#### STATED PROBLEM 1:
Pull out every line in the records below that contains the string "Image".

***** EXTRACT TO READ *****

Loading learning content...
For two processes to communicate across a network, they must be able to find each other. This seemingly simple requirement encompasses one of the most critical aspects of network programming: socket addressing. How do we uniquely identify a socket among billions of potential endpoints across the global Internet?
The answer lies in a carefully designed addressing scheme that combines hierarchical components—IP addresses to identify machines, and port numbers to identify specific processes on those machines. Together, these form the socket address, the fundamental unit of endpoint identification in TCP/IP networking.
Understanding socket addressing is essential not just for programming, but for debugging, security analysis, and system design. Every "connection refused" error, every firewall rule, and every load balancer configuration ultimately deals with socket addresses.
By the end of this page, you will understand how socket addresses uniquely identify endpoints, the structure of address data types in code, how the 5-tuple identifies connections, and the mechanics of address binding. You'll be able to reason about socket addressing at both the conceptual and implementation levels.
A socket address is a composite identifier that uniquely locates a socket within a network. In the Internet Protocol suite, a socket address consists of two fundamental components:
1. IP Address (Network Identifier):
2. Port Number (Process Identifier):
Together, an IP address and port number form a transport address or endpoint. This combination is often written as IP:Port (e.g., 192.168.1.100:8080 or [2001:db8::1]:443 for IPv6).
The separation of IP address and port implements the transport layer's core function: process-to-process delivery. The IP address gets data to the right machine (network layer's job), while the port number gets it to the right process (transport layer's job). This clean separation enables independent addressing of hosts and services.

*****

#### STATED PROBLEM 2:
In the socket addressing text, which two components make up a socket address in the Internet Protocol suite?

***** DATA SECTION *****

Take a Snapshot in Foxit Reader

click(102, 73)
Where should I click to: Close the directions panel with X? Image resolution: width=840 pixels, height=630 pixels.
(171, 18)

*****
***** DATA SECTION *****

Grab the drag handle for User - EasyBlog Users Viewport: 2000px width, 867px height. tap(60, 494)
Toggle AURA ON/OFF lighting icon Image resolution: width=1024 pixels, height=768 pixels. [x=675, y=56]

*****

#### CORRECT RESULT 1:
Where should I click to: Close the directions panel with X? Image resolution: width=840 pixels, height=630 pixels.
Toggle AURA ON/OFF lighting icon Image resolution: width=1024 pixels, height=768 pixels. [x=675, y=56]

#### CORRECT RESULT 2:
An IP address and a port number.